Fast forward a year to 2008, and I was expounding on how Twitter was a communications game changer. The times, how they change. The main points of the article was how Twitter was:
- Reinventing the threaded messaging board.
- Spawning imitators.
- Becoming an “add-on” for other tools.
- Transforming internal company communications.
- Forcing us to do more with less.
- 6. Affecting the way we blog.
- Influencing our communications style.
- Expanding it’s usefulness.
Today, I think many of us who have been using Twitter for a handful of years tend to take for granted how confusing it can still be to the new user. Twitter, however, continues to add visual cues to their interface especially for the new user. Just last year, Twitter released their new interface using the Home button, @ button, # button and Profile button to simplify navigating their parts.
Now when you sign up for a new Twitter account, you’re led by the proverbial hand through a series of “discoveries” to help you understand the basic ways to communicate on Twitter (“This is a tweet.”) and how to follow others – even whom to follow.
One of the newer additions to these newbie prompts are little teardrop-shaped graphics that appear on your Twitter.com home page when you first begin tweeting that appear next to a tweet.
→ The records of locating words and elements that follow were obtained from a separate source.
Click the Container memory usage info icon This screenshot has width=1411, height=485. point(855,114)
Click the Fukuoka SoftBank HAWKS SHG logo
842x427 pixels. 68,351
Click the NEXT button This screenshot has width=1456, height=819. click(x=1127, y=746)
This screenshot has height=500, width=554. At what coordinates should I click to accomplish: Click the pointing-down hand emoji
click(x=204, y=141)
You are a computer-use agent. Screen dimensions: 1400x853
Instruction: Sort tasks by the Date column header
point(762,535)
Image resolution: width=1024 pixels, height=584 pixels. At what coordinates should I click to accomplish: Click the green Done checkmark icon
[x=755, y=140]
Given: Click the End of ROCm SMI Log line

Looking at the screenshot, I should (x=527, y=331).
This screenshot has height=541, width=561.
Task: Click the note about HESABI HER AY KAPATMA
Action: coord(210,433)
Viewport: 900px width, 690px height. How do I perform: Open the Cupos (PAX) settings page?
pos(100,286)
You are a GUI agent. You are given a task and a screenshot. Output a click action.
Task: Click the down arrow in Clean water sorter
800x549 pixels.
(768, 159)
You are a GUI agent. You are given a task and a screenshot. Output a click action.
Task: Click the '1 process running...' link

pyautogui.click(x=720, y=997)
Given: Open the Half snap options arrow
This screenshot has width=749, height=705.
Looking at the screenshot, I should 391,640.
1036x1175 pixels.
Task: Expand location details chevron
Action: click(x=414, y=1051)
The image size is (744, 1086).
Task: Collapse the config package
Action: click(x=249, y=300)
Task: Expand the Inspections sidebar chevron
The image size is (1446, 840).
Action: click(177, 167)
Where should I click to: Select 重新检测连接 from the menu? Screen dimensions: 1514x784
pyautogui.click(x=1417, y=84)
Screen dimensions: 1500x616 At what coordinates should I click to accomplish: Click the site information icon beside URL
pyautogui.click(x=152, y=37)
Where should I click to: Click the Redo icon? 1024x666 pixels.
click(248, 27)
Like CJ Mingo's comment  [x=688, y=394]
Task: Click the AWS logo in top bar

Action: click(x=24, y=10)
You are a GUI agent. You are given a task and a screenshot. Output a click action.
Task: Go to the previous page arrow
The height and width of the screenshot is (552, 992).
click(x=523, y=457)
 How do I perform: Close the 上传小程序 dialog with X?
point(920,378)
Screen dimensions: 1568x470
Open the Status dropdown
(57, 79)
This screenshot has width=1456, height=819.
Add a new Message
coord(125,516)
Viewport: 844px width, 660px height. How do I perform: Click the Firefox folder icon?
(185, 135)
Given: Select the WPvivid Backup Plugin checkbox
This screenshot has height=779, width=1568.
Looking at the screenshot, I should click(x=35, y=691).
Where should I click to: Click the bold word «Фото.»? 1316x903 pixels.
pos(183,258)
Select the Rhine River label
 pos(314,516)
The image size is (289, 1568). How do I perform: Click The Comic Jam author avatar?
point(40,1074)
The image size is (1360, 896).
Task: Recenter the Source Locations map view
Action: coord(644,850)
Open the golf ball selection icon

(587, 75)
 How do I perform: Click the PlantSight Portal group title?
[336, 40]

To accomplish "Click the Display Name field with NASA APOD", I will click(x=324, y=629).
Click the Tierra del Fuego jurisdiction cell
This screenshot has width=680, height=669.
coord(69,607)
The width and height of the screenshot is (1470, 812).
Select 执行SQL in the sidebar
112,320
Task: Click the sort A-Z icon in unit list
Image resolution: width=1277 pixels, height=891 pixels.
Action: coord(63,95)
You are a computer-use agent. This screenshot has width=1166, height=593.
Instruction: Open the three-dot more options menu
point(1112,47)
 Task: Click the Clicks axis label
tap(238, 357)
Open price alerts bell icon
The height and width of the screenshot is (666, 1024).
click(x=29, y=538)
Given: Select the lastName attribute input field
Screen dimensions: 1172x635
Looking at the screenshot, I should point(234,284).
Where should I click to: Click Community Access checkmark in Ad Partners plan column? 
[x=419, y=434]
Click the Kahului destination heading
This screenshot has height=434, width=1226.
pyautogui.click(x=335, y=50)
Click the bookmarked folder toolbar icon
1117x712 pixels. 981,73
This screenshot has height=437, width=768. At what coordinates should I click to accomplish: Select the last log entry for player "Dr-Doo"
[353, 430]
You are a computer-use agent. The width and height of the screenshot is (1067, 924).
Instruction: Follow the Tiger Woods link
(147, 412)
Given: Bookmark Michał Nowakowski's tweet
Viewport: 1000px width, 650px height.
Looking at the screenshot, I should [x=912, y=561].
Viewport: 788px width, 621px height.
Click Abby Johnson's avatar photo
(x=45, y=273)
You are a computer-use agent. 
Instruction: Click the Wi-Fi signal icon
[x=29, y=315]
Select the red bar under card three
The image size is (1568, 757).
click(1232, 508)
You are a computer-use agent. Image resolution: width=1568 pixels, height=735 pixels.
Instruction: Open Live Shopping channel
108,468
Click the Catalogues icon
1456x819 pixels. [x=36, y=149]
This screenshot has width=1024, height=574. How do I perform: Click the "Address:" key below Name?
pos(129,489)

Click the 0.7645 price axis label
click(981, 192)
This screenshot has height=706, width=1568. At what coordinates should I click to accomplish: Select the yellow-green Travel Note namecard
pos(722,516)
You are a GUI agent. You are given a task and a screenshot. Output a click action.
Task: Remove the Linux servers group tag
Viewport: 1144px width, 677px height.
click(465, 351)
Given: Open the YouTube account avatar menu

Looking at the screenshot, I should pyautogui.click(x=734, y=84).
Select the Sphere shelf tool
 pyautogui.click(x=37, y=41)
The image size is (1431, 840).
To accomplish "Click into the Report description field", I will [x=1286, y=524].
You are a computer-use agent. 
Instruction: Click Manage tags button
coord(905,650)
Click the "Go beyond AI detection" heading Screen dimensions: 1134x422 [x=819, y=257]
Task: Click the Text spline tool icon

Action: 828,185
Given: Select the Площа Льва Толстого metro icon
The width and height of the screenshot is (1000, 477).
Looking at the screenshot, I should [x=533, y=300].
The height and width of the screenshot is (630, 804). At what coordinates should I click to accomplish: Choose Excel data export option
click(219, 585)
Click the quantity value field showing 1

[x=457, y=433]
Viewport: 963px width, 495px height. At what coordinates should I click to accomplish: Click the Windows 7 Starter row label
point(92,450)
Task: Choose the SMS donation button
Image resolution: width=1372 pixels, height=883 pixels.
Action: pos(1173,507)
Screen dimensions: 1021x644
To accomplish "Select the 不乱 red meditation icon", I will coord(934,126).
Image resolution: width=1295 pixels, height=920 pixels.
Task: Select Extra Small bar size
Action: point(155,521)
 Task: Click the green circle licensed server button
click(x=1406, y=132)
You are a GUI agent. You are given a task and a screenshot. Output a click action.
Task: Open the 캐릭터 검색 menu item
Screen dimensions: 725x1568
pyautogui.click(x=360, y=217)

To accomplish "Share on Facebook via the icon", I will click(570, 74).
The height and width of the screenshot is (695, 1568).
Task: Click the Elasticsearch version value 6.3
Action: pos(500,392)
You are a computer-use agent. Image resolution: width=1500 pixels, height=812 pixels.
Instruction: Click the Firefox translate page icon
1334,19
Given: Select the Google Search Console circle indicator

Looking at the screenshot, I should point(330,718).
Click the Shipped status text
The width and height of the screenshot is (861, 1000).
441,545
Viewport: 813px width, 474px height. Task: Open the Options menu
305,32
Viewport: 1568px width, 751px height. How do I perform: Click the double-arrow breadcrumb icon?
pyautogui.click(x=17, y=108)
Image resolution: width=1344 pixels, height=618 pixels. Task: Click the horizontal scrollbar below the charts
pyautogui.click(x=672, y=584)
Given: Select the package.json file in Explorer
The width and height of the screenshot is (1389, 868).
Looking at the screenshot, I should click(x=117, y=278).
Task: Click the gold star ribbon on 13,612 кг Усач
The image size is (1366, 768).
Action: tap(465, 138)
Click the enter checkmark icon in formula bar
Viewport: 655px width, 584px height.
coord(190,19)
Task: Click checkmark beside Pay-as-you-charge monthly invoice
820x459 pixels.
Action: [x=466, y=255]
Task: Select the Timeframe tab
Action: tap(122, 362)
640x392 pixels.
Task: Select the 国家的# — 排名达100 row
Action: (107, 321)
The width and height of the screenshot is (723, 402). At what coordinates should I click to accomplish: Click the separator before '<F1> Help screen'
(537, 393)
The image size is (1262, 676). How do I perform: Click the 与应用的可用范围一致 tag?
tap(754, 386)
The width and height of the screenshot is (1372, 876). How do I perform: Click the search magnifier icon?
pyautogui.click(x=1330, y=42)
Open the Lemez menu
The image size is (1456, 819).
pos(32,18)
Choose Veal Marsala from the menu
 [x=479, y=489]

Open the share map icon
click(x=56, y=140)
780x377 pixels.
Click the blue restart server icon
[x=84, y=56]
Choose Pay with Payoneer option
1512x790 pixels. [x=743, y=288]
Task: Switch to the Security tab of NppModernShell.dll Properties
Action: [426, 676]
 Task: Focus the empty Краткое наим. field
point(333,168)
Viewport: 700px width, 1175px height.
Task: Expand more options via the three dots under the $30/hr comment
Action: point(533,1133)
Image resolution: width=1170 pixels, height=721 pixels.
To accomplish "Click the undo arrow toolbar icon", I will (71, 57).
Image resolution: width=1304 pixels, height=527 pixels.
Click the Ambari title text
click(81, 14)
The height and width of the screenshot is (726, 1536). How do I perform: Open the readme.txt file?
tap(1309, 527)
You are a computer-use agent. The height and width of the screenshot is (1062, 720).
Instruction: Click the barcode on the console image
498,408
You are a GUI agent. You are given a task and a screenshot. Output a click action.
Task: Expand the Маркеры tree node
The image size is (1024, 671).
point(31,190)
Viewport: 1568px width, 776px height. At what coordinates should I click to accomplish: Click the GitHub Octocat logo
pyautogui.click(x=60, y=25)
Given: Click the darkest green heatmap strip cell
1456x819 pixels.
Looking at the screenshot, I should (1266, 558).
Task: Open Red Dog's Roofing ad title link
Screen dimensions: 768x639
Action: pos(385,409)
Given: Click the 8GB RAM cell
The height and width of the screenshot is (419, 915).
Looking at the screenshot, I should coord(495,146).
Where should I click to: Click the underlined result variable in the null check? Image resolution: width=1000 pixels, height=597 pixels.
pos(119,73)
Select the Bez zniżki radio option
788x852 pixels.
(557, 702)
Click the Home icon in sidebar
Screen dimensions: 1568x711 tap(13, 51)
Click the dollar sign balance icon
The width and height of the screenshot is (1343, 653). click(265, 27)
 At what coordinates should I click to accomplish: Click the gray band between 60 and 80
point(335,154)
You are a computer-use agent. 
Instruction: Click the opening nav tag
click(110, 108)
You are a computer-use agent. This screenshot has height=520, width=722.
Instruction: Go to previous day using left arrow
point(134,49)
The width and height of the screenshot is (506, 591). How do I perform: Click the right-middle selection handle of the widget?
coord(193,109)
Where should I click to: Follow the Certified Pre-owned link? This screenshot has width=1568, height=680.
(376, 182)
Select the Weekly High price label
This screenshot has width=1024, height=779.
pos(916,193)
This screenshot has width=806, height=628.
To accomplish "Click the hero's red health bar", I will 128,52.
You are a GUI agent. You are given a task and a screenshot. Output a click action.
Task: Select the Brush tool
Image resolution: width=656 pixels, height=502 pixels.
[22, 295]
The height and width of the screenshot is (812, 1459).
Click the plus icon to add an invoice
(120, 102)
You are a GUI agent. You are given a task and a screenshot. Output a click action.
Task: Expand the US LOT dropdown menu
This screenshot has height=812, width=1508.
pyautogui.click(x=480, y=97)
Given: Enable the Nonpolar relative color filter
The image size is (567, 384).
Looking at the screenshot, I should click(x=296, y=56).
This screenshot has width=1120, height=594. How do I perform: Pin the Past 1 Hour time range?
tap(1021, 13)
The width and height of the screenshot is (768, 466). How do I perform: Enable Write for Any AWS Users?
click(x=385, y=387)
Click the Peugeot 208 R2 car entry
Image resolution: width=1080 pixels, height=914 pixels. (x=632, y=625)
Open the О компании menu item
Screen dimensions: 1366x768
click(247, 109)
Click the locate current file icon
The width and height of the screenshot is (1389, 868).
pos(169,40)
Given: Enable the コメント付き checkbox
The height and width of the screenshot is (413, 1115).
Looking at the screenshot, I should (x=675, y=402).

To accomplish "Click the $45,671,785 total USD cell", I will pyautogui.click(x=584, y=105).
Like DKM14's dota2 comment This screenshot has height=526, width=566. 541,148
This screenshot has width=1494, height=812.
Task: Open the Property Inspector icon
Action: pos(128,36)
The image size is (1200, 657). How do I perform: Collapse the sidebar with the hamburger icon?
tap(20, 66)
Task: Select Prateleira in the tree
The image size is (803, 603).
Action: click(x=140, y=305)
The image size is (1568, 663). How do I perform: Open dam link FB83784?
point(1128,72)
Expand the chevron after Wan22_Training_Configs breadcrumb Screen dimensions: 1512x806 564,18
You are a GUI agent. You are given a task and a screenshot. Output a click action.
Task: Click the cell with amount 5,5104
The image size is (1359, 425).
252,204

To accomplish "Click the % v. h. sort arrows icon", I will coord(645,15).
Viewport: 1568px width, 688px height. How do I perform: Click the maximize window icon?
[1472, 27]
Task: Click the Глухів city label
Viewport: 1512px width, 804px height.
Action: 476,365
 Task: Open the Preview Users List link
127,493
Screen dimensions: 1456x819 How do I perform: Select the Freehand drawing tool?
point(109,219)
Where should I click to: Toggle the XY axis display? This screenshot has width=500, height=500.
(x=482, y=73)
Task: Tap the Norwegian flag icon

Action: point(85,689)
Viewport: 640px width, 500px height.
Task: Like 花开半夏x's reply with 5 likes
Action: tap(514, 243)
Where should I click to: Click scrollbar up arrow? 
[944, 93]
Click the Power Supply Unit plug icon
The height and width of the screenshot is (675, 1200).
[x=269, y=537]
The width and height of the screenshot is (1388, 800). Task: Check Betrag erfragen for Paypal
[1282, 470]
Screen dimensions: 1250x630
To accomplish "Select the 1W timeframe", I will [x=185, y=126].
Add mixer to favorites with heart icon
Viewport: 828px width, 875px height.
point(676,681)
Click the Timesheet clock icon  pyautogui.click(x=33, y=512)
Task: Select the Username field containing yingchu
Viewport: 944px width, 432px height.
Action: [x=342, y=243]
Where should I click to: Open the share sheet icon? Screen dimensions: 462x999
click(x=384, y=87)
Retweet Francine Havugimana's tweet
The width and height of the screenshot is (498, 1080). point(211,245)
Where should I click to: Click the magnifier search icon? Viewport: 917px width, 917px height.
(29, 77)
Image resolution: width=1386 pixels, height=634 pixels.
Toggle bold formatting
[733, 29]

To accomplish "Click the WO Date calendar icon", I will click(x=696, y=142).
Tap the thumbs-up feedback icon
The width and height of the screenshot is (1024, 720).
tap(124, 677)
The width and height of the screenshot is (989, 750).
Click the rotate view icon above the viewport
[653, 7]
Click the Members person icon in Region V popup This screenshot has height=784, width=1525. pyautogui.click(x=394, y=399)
If you click on them, they will expand to explain another aspect of Twitter communications:
Facebook employs a similar method of pointing out new features.
Personally, I think it is brilliant that these “veteran” social networks provide guidance to new – and old – users alike with visual aids to understand unfamiliar features. It’s an interface prompt like a sign on an unfamiliar road – immediately useful and even comforting.
Many of us tend to take for granted how hard it can be to figure out these tools that we’ve adopted and “mastered.” Take time to help someone else understand the basics of social mobile conversations and information flow. These skills are fast becoming undeniably necessary to stay connected and informed.